Beaucoup de riverains se plaignent par ailleurs de la surabondance de boutiques de vêtements dans le Centre Commercial, dont certaines ont déjà supplanté une Librairie très appréciée (Flammarion) et une superbe Brasserie à l’ancienne avec salons de réception (Le Rozès), qui manquent à présent au quartier.

De plus, il est loin d’être prouvé que le remplacement d’un pôle d'animation de l’envergure du Grand Écran par des enseignes commerciales déjà accessibles à quelques stations de métro apporte quoi que ce soit au quartier, et constitue un bon choix économique à long terme pour l’arrondissement. Etrange politique à l’heure où la plupart des centres commerciaux se dotent d’équipements cinématographiques susceptibles de drainer un surcroît de clientèle vers leurs boutiques !

Enfin aucune étude n'a été faite sur l'impact négatif (circulation et pollution) que risque d’entraîner l'afflux quotidien de véhicules supplémentaires dans le quartier (camions de livraisons et voitures) suite à l'installation d'une grande surface dédiée à l'équipement de la maison.

13.  Argument N° 13 - De piètres compensations, des promesses non tenues et des missions trahies :

La Mairie de Paris fait valoir dans son communiqué du 2 janvier 2006 que « la société EuroPalaces prévoit, dès fin janvier 2006, de mener des travaux d’amélioration des salles du cinéma Gaumont Gobelins Fauvettes ». Or à ce jour, à part un vague toilettage de la façade, ces salles vétustes, qui ne sont même pas aux normes, n’ont bénéficié d’aucune rénovation.
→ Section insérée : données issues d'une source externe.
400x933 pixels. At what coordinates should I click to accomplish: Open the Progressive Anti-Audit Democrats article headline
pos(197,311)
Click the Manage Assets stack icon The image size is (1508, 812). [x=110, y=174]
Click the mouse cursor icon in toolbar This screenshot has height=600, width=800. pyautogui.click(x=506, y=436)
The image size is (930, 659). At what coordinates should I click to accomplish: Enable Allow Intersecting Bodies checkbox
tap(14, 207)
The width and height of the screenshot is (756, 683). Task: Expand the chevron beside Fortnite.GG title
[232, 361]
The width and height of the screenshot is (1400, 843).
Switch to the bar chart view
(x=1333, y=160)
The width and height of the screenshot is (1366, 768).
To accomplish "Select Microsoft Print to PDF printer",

Des rumeurs courent même sur leur fermeture programmée !

Quant à « l’hébergement des collections de la Fondations Pathé qui sera ouverte aux chercheurs et au public au Gaumont Gobelins Rodin » annoncé par Serge Blisko depuis mai 2005, ce projet s’il se réalise un jour, réservé principalement à un noyau de spécialistes, sera loin de compenser la perte pour le quartier d’une salle telle que le Grand Écran ayant vocation à rassembler un large public populaire au cœur du 13ème arrondissement  (Voir : "Un marché de dupes").

Enfin l’abandon du Grand Écran Italie par nos représentants élus du peuple vient contredire l’engagement public du Maire du 13ème en faveur de la salle en février 2005, les déclarations de Jacques Chirac sur l’exception culturelle aux Rencontres Européennes de la Culture, ainsi que les missions de nos pouvoirs publics en matière de culture et de patrimoine.